The Hill of Tara is another of Ireland's many mystical locations with deep pagan roots. It is said to originally be the seat of the High Kings of Ireland, where they were coronated and also performed many ceremonies and had huge banquets. There is a 700 meter long structure that is believed to have been a long banquet hall. They actually found what essentially is a guest list and seating chart for banquets!
Our awesome tour guide whose sister actually lives in South Weymouth! He is 80 and is still looking after the grounds and giving tours, we actually had trouble keeping up with him!
On the actual "Hill" of Tara there are many little mounds. Each one serving a specific purpose and having their own historical significance. The oldest mound is the Mound of the Hostages which dates back to 3000 BC meaning it is OLDER THAN THE PYRAMIDS!
This is the entrance to the Mound of Hostages, the one thats older than the pyramids. It's layout is very similar to the mound at Newgrange. If you haven't heard of Newgrange I highly suggest researching it. I hope to be able to go there at some point!
The way this mound is set up is that there are several openings, and only on certain days of the year, such as the summer and winter solstice, the sun will shine through and illuminate intricate carvings and drawings on the inside.
Also there are many people buried within the outer "shell" of the mound. Mostly were cremated but they did find a skeleton of a man who had expensive jewelry and is thought to be rather important. Another interesting fact is that about 100 years ago a group of israelites traveled to Tara and excavated this mound because they believed the arc of the covenant was buried inside it. An old story says that the locals were getting so much business from these men that at night they would go and bury just to keep them there! Irish nationalists eventually made them leave though because they were desecrating a sacred and historical site with no real luck.
The settlement is believed to have pagan roots, based on artifacts and later writings. Once the introduction of widespread Christianity by St. Patrick, The Hill's importance lessened. There are stories about druids and St. Patrick having basically magic contests to prove whose religion was the stronger one. One story was that a druid covered the Hill of Tara in snow but when Patrick challenged him to remove the snow, he could not. It is said that Patrick was able to remove the snow, proving his superiority. There was a large statue of Saint Patrick on a mound in Tara that had been disintegrating rapidly. One day it just disappeared! The residents argued about replacing it for nearly 10 years until a covenant in France offered a statue they had as a replacement, which is what stands there now.

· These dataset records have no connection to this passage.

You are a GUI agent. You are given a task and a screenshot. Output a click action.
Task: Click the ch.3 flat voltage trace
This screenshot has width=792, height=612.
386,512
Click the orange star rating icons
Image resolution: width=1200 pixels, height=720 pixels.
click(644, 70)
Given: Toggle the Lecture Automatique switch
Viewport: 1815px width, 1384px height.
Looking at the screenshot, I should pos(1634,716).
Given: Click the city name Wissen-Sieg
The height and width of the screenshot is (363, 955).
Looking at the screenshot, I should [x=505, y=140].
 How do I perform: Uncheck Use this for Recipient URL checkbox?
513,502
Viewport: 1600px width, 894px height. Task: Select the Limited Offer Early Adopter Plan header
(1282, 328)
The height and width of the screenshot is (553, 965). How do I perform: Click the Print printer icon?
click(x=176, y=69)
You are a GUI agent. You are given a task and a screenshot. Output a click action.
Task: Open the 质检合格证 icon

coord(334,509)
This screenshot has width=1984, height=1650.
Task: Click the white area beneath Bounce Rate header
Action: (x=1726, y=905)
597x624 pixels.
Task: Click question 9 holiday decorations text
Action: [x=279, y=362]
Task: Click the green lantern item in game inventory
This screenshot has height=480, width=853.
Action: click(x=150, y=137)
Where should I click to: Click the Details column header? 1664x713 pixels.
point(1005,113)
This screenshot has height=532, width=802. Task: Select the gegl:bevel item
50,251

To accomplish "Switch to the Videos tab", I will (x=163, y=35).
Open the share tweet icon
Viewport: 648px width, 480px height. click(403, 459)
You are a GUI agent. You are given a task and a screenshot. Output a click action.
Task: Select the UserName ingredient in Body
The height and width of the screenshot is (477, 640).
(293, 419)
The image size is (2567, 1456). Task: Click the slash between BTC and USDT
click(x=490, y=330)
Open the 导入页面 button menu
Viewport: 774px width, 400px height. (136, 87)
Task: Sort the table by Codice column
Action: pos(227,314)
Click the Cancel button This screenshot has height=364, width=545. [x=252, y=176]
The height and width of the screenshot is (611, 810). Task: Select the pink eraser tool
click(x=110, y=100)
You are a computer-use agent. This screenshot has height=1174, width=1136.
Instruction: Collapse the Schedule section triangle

This is the Lia Fail or Stone of Des
Lots of sheep!
Another view of the Stone of Destiny.
A commemorative tombstone for the hundreds that died in the Battle of Tara.
The only way to be buried in Tara's cemetery is to be related to someone who was buried there long ago.
The church isn't open during the winter months so we couldn't go inside. It does however, open one day a year for masses, and that is St. Patrick's Day!
Something I found really interesting was their way of cutting the grass. Because the area could contain precious artifacts they don't allow large machinery to come in and mow. Instead they have huge herds of sheep that graze all day.
Unfortunately because of all the sheep you also get A LOT of sheep poop. If you go, I would highly recommend wearing wellies or shoes you can easily clean!